***** DATA

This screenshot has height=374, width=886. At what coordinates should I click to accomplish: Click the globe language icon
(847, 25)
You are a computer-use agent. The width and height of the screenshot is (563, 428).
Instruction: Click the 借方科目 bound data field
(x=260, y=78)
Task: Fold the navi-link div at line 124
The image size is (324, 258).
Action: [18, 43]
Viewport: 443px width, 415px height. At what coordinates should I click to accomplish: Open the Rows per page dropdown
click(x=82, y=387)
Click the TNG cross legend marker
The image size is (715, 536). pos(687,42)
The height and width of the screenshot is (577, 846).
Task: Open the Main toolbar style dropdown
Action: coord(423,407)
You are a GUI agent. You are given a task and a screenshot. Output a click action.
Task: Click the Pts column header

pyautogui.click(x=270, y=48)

**********
***** DATA

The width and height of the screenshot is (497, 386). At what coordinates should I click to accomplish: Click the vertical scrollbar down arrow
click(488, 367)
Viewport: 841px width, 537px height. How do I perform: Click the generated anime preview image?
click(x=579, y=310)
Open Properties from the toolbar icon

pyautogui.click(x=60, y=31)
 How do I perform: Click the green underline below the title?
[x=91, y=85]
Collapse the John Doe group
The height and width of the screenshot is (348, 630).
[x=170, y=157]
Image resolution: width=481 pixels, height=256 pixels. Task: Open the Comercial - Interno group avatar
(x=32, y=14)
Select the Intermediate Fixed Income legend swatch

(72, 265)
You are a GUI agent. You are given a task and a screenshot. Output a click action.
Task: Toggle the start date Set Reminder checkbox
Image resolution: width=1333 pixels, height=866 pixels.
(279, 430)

**********
***** DATA

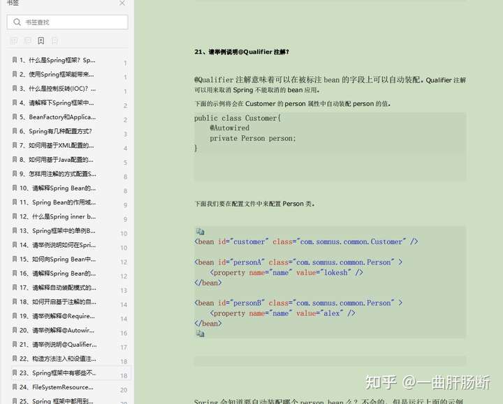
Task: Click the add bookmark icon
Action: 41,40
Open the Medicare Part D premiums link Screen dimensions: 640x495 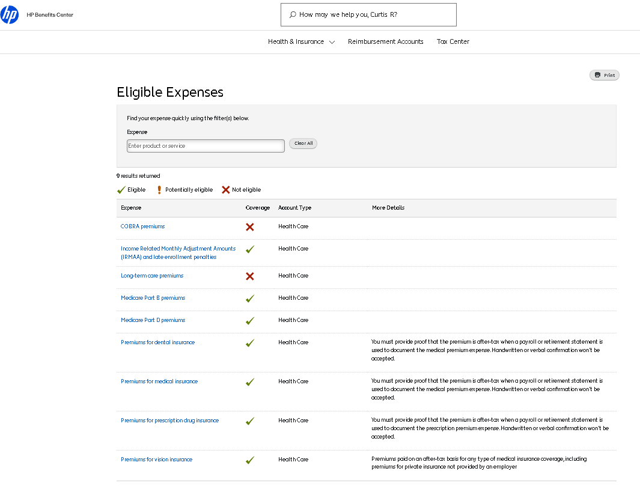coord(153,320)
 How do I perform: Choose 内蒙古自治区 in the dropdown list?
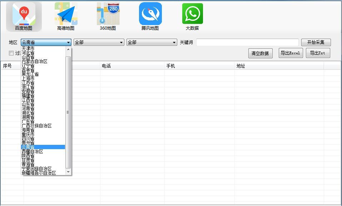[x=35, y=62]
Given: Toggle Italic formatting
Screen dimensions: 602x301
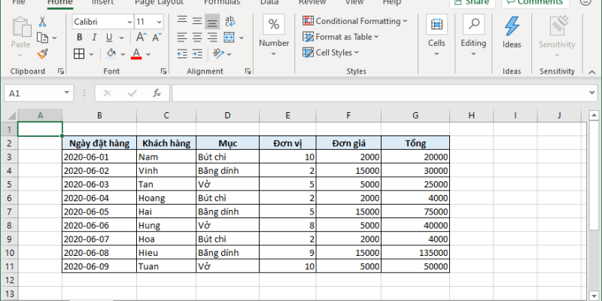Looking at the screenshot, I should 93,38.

**********

For every line of the records that has the word "Toggle" in it, make a copy.

# SOLVED PROBLEM
Task: Toggle the start date Set Reminder checkbox
Given: Toggle Italic formatting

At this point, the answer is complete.